DATA FOR THE TASK
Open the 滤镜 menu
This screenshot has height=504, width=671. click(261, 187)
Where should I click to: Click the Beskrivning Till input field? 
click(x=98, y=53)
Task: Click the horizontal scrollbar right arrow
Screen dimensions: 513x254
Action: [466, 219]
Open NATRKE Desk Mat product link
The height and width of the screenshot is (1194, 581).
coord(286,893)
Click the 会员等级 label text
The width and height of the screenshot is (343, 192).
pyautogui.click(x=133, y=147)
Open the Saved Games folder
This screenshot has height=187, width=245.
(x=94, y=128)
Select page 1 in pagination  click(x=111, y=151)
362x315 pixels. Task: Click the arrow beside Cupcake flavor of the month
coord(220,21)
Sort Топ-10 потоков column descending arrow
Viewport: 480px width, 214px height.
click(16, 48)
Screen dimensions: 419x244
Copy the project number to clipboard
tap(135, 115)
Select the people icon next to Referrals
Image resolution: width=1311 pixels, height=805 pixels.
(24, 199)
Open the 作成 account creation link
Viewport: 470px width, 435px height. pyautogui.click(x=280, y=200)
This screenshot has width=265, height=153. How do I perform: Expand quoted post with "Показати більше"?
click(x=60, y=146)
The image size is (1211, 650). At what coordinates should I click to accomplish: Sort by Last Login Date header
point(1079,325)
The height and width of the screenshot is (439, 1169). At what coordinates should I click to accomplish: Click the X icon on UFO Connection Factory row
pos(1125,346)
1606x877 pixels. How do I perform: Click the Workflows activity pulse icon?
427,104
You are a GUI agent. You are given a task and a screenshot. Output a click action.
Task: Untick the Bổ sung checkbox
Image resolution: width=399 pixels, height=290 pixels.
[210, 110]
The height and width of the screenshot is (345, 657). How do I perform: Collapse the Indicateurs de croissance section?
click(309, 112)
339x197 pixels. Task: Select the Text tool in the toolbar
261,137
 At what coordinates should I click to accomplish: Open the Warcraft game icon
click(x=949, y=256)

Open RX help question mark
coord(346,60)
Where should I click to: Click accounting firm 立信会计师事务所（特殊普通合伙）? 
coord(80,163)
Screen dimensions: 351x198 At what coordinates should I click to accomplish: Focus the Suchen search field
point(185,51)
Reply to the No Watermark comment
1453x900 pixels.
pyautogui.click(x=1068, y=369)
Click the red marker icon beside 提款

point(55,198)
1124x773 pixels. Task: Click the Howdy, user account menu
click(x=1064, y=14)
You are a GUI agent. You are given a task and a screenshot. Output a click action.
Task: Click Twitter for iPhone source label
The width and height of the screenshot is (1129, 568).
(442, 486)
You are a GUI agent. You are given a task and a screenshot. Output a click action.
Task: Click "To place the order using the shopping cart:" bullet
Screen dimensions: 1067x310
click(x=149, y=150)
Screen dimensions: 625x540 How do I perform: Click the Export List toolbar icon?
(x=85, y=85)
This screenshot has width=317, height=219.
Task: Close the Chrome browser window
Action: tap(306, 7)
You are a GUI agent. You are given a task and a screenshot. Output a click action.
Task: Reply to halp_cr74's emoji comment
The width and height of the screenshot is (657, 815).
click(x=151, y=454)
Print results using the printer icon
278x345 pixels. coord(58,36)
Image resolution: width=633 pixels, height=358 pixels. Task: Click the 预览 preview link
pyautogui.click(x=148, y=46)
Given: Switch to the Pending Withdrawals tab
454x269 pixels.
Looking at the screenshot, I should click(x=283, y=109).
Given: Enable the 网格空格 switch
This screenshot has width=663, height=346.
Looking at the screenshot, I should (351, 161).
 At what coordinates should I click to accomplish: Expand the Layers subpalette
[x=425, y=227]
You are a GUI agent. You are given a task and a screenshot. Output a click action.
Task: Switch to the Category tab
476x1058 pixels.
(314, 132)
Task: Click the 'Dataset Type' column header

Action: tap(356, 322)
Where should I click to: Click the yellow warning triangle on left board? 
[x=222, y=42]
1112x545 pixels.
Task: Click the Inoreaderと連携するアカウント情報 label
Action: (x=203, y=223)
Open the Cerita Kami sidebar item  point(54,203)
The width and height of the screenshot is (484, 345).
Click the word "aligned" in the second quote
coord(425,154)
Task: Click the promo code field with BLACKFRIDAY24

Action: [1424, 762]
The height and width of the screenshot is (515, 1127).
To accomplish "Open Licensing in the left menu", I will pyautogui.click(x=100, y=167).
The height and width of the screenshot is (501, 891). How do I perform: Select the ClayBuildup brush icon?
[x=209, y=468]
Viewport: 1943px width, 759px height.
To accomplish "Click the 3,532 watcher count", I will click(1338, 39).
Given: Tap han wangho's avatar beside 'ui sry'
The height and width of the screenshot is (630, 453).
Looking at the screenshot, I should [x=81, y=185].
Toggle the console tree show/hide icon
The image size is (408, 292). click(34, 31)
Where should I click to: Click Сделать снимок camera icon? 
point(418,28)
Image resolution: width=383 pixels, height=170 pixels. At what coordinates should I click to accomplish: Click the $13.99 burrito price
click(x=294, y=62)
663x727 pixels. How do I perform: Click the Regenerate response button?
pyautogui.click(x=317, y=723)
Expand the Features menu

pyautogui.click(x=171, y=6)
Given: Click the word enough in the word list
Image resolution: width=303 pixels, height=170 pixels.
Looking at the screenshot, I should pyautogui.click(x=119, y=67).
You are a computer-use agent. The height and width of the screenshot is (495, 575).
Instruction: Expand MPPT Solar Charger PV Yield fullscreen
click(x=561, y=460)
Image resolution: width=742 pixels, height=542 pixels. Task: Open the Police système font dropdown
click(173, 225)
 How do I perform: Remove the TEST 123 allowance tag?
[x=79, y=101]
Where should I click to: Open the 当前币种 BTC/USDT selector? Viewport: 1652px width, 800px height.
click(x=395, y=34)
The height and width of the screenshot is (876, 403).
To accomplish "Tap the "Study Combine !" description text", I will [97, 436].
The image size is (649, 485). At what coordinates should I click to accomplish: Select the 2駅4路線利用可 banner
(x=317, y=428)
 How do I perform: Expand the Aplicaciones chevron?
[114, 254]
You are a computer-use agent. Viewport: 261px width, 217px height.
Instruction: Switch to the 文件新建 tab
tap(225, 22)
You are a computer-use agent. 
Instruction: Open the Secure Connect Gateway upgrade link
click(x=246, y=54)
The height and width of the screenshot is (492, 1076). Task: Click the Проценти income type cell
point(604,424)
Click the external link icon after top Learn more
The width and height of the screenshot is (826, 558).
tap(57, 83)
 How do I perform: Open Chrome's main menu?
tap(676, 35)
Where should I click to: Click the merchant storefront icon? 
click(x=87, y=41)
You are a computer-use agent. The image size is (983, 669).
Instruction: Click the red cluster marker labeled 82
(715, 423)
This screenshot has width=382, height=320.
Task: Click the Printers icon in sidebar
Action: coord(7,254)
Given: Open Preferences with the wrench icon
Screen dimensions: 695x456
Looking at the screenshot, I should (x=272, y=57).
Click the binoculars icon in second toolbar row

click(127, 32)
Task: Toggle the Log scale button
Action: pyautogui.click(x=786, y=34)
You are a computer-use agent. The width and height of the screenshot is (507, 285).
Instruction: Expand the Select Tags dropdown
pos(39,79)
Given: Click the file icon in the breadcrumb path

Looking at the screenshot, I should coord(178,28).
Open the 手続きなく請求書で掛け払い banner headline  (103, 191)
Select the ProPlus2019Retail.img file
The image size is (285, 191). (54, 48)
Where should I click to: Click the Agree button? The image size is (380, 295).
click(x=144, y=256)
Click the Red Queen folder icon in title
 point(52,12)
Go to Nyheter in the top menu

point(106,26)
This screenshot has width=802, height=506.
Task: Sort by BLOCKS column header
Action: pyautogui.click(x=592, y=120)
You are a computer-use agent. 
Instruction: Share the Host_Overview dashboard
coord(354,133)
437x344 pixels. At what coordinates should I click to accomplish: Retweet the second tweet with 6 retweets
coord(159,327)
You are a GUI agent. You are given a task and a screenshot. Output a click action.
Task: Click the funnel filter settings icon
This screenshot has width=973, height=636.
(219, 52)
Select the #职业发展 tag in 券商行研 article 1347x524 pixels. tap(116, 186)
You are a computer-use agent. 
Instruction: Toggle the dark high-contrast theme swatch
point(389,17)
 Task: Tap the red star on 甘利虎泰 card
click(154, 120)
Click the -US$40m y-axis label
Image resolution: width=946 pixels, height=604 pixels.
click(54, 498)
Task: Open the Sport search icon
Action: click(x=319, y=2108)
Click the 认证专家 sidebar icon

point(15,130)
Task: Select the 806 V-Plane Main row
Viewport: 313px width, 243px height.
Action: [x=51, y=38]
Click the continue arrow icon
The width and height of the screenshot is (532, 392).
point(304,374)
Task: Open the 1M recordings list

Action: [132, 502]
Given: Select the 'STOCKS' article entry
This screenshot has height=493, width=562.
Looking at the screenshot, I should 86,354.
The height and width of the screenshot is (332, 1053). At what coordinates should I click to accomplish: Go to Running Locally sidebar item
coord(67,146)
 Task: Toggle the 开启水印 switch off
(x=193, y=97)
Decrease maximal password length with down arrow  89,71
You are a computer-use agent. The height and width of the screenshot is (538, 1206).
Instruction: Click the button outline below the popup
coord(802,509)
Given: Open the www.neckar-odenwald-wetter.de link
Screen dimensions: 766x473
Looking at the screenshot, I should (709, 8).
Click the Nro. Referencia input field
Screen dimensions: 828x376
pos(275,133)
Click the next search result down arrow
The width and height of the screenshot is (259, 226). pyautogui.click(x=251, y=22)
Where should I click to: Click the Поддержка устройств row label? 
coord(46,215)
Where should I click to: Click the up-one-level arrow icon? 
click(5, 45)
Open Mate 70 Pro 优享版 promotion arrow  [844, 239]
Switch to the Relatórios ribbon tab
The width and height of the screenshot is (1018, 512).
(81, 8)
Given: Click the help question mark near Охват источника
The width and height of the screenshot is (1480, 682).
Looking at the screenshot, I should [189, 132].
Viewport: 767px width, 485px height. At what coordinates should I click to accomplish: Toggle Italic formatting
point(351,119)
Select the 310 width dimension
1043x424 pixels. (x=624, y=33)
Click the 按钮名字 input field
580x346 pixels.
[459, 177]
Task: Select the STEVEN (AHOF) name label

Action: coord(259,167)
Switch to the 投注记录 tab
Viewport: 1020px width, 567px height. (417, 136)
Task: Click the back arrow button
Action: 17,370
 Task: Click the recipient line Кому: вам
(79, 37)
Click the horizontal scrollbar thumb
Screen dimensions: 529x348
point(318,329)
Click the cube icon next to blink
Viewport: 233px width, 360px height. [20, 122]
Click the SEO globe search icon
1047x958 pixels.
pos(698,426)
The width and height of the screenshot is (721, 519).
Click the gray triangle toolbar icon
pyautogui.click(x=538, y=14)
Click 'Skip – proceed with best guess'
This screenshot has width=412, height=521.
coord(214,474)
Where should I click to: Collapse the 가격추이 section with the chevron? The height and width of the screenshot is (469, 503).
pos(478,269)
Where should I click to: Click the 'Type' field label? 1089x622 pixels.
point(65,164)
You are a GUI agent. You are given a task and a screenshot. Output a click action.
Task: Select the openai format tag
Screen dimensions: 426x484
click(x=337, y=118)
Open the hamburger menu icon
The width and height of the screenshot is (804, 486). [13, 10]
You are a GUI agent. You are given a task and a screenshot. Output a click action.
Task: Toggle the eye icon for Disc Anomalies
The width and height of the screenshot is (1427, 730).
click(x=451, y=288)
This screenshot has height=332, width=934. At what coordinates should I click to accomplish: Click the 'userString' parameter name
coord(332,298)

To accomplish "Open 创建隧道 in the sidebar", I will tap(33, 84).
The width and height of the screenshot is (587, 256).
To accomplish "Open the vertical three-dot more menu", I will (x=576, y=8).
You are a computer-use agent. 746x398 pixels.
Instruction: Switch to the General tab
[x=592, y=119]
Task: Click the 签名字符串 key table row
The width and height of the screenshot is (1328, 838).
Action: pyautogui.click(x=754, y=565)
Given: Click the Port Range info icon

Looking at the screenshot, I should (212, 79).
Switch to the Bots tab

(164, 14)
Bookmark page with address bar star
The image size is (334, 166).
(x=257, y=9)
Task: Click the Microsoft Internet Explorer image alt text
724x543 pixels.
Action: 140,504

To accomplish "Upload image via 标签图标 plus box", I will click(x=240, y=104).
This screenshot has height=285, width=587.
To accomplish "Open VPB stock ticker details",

EXERCISE REQUIREMENTS
Scan the material above for the string "article", returning each line that contains it.

EXERCISE SOLUTION
Select the #职业发展 tag in 券商行研 article 1347x524 pixels. tap(116, 186)
Given: Select the 'STOCKS' article entry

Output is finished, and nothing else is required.